Single by The Adventures

from the album The Sea of Love
- B-side: "Don't Stand on Me"
- Released: 14 March 1988
- Length: 5:03 (LP Version) 4:07 (Single Edit)
- Label: Elektra
- Songwriter: Pat Gribben
- Producer: Garry Bell

The Adventures singles chronology
| "Two Rivers" (1985) | "Broken Land" (1988) | "Drowning in the Sea of Love" (1988) |

= Broken Land =

"Broken Land" is a song by Northern Irish band the Adventures, released in 1988 as the first single from their second album The Sea of Love. It was their biggest hit in the UK, spending 10 weeks on the chart, and reached the top ten in Ireland.
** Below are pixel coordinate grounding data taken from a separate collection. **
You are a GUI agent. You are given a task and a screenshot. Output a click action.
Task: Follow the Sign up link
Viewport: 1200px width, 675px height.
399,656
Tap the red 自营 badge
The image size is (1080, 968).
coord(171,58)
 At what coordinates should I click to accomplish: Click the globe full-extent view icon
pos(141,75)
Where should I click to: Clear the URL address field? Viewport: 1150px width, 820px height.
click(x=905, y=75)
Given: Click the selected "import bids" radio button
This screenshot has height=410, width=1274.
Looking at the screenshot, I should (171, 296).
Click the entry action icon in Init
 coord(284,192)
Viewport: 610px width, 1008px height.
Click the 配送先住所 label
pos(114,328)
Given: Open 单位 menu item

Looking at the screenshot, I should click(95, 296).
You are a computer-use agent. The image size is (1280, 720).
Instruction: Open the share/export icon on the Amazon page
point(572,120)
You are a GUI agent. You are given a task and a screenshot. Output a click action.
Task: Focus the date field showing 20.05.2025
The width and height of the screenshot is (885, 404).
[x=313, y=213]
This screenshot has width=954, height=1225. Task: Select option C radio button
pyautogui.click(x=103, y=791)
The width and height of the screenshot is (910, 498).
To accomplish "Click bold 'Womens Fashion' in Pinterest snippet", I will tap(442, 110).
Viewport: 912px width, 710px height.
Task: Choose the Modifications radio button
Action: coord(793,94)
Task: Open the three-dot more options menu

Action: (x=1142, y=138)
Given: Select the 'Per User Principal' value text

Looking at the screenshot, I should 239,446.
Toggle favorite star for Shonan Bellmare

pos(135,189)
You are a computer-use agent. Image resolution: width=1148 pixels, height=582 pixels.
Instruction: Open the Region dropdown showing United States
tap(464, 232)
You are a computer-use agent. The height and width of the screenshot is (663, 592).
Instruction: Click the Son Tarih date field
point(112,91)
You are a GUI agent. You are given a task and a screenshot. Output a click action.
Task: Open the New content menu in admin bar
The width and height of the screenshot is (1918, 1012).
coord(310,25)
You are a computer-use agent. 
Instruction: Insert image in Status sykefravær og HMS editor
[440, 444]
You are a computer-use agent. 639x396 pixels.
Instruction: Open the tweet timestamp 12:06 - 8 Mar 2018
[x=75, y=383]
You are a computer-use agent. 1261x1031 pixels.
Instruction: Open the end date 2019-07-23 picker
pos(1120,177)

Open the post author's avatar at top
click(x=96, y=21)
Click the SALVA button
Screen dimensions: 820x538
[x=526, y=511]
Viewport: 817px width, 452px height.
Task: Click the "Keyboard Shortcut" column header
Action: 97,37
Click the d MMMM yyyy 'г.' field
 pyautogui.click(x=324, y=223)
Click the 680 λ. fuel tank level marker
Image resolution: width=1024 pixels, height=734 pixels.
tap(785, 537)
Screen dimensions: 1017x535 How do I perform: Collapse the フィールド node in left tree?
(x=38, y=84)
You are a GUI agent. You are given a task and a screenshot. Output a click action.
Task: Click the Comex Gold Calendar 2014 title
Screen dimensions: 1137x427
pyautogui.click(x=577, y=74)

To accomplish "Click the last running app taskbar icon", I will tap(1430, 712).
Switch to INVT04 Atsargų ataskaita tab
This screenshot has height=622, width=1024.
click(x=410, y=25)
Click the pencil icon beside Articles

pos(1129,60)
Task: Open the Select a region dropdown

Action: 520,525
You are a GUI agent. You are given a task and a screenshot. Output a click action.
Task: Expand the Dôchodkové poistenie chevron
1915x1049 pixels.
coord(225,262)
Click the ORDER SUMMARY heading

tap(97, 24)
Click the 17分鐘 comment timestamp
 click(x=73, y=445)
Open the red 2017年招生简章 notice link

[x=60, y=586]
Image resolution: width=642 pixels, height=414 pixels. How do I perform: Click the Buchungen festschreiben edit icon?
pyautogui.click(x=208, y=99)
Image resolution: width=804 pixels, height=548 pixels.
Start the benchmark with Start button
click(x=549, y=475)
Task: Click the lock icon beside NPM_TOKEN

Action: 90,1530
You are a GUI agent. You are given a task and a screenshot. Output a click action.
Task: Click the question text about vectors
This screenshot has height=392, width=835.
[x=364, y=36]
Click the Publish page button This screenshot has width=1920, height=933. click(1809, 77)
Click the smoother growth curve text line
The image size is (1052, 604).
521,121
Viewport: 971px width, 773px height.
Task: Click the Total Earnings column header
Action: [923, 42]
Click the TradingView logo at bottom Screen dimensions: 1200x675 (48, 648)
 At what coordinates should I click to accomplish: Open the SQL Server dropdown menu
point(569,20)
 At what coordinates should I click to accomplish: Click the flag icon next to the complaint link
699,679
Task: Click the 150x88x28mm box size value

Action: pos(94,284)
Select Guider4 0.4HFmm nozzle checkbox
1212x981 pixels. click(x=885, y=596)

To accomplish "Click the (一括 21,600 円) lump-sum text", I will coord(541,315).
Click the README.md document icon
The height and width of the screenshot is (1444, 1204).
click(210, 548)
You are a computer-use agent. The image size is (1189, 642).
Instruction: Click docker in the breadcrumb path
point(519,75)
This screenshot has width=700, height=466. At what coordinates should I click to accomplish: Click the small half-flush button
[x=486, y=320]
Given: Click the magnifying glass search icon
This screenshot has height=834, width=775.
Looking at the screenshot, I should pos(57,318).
Written by guitarist Pat Gribben, "Broken Land" peaked at No. 20 on the UK Singles Chart. It was also the band's first song to reach the US Billboard Hot 100. A music video was created for the song, which was directed by Mary Lambert. "Broken Land" references experiences of the Troubles.

==Critical reception==
Reviewing the single, Billboard wrote that the song consists of the band "sing[ing] hopefully about its native land of Ireland in a sweet pop setting." Cashbox thought that "Broken Land" had a "more tuneful" sound than U2 and that it "builds to a terrific chorus that's hooky and memorable." Music & Media characterised it as rather pompous, guitar -driven
pop/rock. Predictable, but one that somehow stays in your mind."

==Charts==

===Weekly charts===

| Chart (1988) | Peak position |
|---|---|
| Australian Singles Chart | 45 |
| European Hot 100 Singles (Music & Media) | 68 |
| European Airplay (Music & Media) | 18 |
| Irish Singles Chart | 8 |
| Italian Singles Chart | 25 |
| UK Singles (Official Charts) | 20 |
| US Billboard Hot 100 | 95 |
| US Billboard Album Rock Charts | 39 |
| US Cash Box Top 100 | 83 |

==Music 4 Ukraine version==
In 2022, a cover version was released as a charity single titled "Heal This Broken Land". This version of "Broken Land" features Mark Shaw of Then Jerico, Nick Heyward, T'Pau's Carol Decker, the Christians, Nathan Moore of Brother Beyond and Doctor and the Medics. On 30 October 2022, the single, credited to Music 4 Ukraine, had reached number 1 on The Heritage Chart, as seen on Talking Pictures TV.